Sri Mulyani Ramal Ekspor Indonesia Kembali Menguat Tahun Depan
Penurunan harga komoditas menyebabkan kinerja ekspor Indonesia menurun beberapa bulan terakhir. Namun, Menteri Keuangan Sri Mulyani optimistis ekspor akan kembali moncer pada tahun depan.
"Pertumbuhan ekonomi global dan perdagangan internasional yang membaik, maka kinerja ekspor juga diharapkan kembali menguat di tengah prospek ekonomi dunia yang diperkirakan sedikit lebih baik pada tahun depan," kata Sri Mulyani dalam Rapat Paripurna DPR RI, Selasa (30/5).
Pertumbuhan ekonomi dunia diperkirakan terakselerasi dari 2,8% pada tahun ini menjadi 3% pada tahun depan. Hal ini sejalan dengan kemungkinan tekanan inflasi mereda karena harga-harga komoditas mulai turun. Daya beli masyarakat global khususnya di negara maju diharapkan meningkat seiring tekanan harga mulai mereda.
Volume perdagangan global juga diperkirakan meningkat pada tahun depan. Sri Mulyani meramalkan pertumbuhannya 3,5%, dari tahun ini hanya akan tumbuh 2,4%.
Kinerja moncer ekspor Indonesia tahun depan menurutnya juga didukung komitmen hilirisasi yang makin kuat. Dengan begitu, daya saing produk ekspor Indonesia akan meningkat.
Tak hanya dari sisi ekspor, Sri Mulyani melihat prospek ekonomi Indonesia tahun depan secara umum juga lebih baik. Pemerintah mematok target pertumbuhan ekonomi sebesar 5,3%-5,7% dalam RAPBN 2024.

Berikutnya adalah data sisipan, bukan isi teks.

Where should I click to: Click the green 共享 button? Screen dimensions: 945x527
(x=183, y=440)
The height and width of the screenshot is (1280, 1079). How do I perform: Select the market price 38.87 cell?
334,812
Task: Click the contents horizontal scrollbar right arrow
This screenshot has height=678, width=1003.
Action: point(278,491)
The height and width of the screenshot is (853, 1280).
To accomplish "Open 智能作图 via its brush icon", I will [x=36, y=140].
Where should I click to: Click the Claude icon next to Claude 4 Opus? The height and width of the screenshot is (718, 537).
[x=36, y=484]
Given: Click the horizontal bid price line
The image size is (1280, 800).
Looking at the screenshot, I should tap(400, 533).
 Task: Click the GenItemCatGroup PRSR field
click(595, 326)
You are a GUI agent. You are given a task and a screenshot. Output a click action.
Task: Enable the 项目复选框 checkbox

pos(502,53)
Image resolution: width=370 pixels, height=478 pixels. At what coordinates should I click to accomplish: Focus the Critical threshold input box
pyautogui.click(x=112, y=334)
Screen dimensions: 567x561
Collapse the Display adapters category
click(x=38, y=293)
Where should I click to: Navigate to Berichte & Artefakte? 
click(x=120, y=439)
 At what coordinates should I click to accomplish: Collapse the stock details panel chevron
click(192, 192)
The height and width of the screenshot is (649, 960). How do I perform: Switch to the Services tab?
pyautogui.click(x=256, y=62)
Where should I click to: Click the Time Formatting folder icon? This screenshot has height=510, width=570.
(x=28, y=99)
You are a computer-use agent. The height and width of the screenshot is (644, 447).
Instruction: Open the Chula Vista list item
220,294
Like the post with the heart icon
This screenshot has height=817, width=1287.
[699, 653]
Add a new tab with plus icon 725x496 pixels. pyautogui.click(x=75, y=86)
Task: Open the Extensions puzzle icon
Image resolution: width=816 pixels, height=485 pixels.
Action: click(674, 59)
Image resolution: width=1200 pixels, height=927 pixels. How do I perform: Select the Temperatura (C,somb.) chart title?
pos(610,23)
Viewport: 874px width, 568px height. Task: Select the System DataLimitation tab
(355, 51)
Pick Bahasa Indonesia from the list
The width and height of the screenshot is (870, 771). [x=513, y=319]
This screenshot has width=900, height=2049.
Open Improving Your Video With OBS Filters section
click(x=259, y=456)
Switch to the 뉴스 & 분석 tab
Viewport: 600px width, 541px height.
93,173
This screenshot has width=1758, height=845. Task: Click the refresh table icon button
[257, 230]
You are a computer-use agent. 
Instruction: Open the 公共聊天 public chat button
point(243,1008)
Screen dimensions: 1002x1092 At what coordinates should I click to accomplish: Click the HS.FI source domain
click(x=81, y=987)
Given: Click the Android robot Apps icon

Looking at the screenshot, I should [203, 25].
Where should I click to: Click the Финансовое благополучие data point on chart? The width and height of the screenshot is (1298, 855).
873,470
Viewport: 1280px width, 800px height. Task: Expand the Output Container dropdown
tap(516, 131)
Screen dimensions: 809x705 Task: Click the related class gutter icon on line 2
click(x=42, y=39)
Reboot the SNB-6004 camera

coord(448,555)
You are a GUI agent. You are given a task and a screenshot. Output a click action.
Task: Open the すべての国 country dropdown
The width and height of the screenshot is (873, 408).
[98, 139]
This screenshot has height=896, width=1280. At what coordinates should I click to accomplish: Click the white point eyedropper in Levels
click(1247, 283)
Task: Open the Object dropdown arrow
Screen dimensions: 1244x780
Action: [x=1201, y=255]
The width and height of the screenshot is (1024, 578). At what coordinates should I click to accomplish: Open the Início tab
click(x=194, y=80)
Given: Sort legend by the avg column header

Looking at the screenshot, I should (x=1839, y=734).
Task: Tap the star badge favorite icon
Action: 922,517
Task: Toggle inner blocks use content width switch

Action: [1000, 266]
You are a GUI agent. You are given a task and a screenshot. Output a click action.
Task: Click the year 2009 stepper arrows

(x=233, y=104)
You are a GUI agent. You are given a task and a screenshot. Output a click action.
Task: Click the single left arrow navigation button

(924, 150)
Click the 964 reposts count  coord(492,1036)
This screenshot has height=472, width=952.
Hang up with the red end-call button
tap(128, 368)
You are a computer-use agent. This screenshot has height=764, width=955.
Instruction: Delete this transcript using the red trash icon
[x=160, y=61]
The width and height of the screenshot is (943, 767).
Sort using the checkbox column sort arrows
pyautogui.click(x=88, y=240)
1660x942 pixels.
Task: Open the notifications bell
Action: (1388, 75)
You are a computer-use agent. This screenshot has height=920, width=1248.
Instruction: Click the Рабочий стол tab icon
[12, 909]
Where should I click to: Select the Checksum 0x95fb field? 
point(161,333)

Daya beli masyarakat diperkirakan terjaga seiring inflasi yang semakin melandai. Selain itu, daya beli ini juga ditopang ketersediaan lapangan kerja yang makin banyak karena aktivitas ekonomi makin menggeliat dan investasi dunia usaha juga meningkat. Dengan terjaganya daya beli tersebut, Sri Mulyani optimistis konsumsi akan menguat tahun depan.
"Penyelenggaraan Pemilu 2024 dan Pilkada serentak juga diperkirakan turut mendorong aktivitas perekonomian," ujarnya.
Tren Pelemahan Ekspor 2023
Penurunan harga komoditas berpotensi menggerus penurunan nilai ekspor di samping pelemahan ekonomi dunia yang juga bisa menekan volume ekspor. Nilai ekspor Indonesia pada April menyentuh rekor terendah dalam 15 bulan terakhir menjadi US$ 19,29 miliar. Lesunya ekspor pada bulan lalu disebabkan oleh penurunan harga beberapa ekspor unggulan Indonesia.
Ekspor Indonesia pada April turun 17,6% dibandingkan bulan sebelumnya, penurunan secara bulanan paling dalam selama hampir setahun terakhir. Namun, penurunan ekspor secara bulanan memang sudah terjadi sejak September tahun lalu, kecuali pada Maret tahun ini.
"Ini merupakan pola musiman karena adanya momentum libur Lebaran," kata Deputi Bidang Metodologi dan informasi Statistik BPS Imam Machdi dalam konferensi pers, Senin (15/5).
Komoditas nonmigas dengan penurunan paling dalam pada bulan lalu yakni logam mulia dan perhiasan atau permata yang turun 52,3% dibandingkan bulan sebelumnya. Bukan hanya berdasarkan nilainya, BPS juga mencatat volumenya juga turun. Penurunan tersebut terutama untuk tujuan ke Swiss, Jepang dan Singapura.
Selain perhiasan, barang lainnya yang turun paling dalam yakni bahan bakar mineral sebesar 12,04%. Tiga komoditas lainnya yang mencatat penurunan nilai ekspor paling dalam secara berurutan yakni lemak dan minyak hewan atau nabati sebesar 20,45%, kendaraan dan bagiannya 34,16% serta ekspor mesin dan perlengkapan elektrik serta bagiannya turun 18,34%.